Nothing can make you more aware of how lucky you are than that moment when you know a loved one is going to be fine. Sitting outside intensive care at four in the morning, praying that my husband will be okay, I realised how much I have taken health for granted for too long now.
It was three in the morning when I woke up and my husband was in complete agony, rolling around on the floor, unable to speak. I was completely petrified. My husband never complains when he is sick, so for him to be showing this much distress, I knew it was bad. We rushed him to a nearby hospital but it was closed, thankfully the second one was open. They took him to intensive care, gave him pain relief and said we had to just wait until the doctor came.
Unable to stay with him, I waited outside with my mother-in-law and several other people who were sleeping deeply on makeshift beds, covered in hospital blankets. When I say outside, it was literally outside, a lean-to full of old hospital beds, shoes, sleeping people and mosquitoes. The rain crept in from outside as the early morning monsoon raged. I spent the hours promising myself that I will be more grateful for health from now on, I bargained with my own thoughts, ‘I will do anything, just let him be okay’.
As the mosquitoes feasted on my feet, the sky changed from violet to grey, the monsoon winds calmed, the rain stopped and birds started to sing their morning chorus. The doctor suspected kidney stones but we had to wait for sonography to confirm the diagnosis. We waited and waited and waited some more. I watched a rat the size of a small dog scuttle around, I stared at drops of dried blood forming perfect circles on the floor, my stomach was in knots. A maid came by and started to sweep, as she crouched down and swept, she spat on the floor, pulled the blankets off of the sleeping visitors and started shouting at them in Marathi. I felt the sharp pain of despair, I just wanted to see my husband, I wanted the pain to stop, for him to be healthy and to take him away from this place.

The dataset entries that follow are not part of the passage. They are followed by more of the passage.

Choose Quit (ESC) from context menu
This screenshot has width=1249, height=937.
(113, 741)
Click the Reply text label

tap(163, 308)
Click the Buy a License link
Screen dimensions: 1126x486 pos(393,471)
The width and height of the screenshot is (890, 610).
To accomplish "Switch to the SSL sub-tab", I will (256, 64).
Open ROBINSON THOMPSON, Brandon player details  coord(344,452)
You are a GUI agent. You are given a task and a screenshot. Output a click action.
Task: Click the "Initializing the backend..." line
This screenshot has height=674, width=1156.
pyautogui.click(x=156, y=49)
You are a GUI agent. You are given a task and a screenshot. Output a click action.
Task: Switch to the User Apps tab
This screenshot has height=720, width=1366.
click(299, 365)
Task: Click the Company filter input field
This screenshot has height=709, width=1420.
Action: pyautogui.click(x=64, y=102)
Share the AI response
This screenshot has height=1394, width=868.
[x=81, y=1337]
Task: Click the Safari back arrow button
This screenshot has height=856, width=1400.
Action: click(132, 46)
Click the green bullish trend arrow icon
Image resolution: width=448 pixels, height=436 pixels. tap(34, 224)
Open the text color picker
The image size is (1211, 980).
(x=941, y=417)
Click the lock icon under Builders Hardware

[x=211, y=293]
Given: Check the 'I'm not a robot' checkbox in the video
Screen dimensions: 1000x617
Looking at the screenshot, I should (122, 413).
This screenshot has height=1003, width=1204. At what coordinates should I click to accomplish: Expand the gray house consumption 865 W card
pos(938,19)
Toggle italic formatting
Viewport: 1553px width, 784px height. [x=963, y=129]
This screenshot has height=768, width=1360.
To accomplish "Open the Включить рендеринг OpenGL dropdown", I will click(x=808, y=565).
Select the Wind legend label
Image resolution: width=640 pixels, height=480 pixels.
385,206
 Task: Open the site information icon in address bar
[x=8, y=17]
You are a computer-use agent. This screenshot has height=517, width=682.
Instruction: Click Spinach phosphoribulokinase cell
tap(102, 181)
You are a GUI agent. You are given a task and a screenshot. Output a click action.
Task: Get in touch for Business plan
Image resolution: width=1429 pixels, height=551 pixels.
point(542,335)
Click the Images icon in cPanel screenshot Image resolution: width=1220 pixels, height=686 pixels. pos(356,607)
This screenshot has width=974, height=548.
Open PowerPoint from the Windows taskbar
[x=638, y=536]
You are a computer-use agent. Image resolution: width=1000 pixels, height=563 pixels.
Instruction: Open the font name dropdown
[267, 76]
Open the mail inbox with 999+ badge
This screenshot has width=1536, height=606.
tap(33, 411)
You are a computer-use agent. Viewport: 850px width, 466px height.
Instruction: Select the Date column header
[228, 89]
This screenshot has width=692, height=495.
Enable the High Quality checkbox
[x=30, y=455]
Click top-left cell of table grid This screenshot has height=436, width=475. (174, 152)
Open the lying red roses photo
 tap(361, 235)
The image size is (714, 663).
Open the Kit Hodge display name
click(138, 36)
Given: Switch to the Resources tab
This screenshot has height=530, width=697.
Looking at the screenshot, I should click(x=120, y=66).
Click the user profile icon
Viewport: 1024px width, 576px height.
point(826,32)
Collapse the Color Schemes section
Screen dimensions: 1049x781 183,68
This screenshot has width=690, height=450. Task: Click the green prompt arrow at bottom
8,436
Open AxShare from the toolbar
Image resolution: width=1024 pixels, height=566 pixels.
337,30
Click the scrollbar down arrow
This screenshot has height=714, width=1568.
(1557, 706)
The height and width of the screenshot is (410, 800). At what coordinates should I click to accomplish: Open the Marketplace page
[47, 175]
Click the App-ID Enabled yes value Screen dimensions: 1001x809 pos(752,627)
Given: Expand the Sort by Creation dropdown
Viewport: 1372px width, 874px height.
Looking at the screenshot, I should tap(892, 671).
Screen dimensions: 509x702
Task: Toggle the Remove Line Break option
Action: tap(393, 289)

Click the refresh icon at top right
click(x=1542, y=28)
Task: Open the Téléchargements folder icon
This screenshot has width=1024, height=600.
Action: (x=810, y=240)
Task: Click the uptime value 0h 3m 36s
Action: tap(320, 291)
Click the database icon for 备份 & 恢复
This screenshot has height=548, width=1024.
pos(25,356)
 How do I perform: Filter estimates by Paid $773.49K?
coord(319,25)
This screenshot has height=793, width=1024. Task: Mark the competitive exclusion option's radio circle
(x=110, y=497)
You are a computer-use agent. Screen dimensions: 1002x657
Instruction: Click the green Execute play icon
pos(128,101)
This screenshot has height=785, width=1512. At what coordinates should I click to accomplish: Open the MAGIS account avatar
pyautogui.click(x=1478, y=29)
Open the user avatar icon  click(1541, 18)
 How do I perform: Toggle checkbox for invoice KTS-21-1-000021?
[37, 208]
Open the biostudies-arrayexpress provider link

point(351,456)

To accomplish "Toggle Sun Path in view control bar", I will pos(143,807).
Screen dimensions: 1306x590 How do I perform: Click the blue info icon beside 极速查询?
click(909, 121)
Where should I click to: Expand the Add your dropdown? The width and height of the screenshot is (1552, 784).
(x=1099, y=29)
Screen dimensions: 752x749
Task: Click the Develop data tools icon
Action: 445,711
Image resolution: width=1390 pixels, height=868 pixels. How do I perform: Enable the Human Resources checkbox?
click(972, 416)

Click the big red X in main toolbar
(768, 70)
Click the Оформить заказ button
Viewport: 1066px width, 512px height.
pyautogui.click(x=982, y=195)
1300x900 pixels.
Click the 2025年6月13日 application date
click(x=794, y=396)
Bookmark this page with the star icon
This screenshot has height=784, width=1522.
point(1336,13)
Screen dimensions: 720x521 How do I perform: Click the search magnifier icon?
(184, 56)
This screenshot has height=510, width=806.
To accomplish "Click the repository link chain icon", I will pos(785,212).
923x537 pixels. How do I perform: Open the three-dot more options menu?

I knew that kidney stones were the most probable cause, but this didn’t stop my mind from conjured up several worse diagnoses, torturing myself with my own imagination. After almost nine hours in the hospital, we could finally go for an ultrasound which confirmed it, kidney stones. I was so happy it was kidney stones (which would have seemed a strange reaction to anyone else), I scolded myself for imagining worse.
Two stones still in his kidney, one on his way out and the doctor suspected he had already passed a fourth one. My poor husband, apparently passing kidney stones is more painful than childbirth and to have four of them… He has been so brave and I am so proud of him. After four days in hospital, he is now back at home.
I have learnt we should always try to be grateful for our health and the health of others. Gratitude itself helps us to stay healthy. Appreciate the positive to give less importance to the negative, focus on the blessings and not the inconveniences.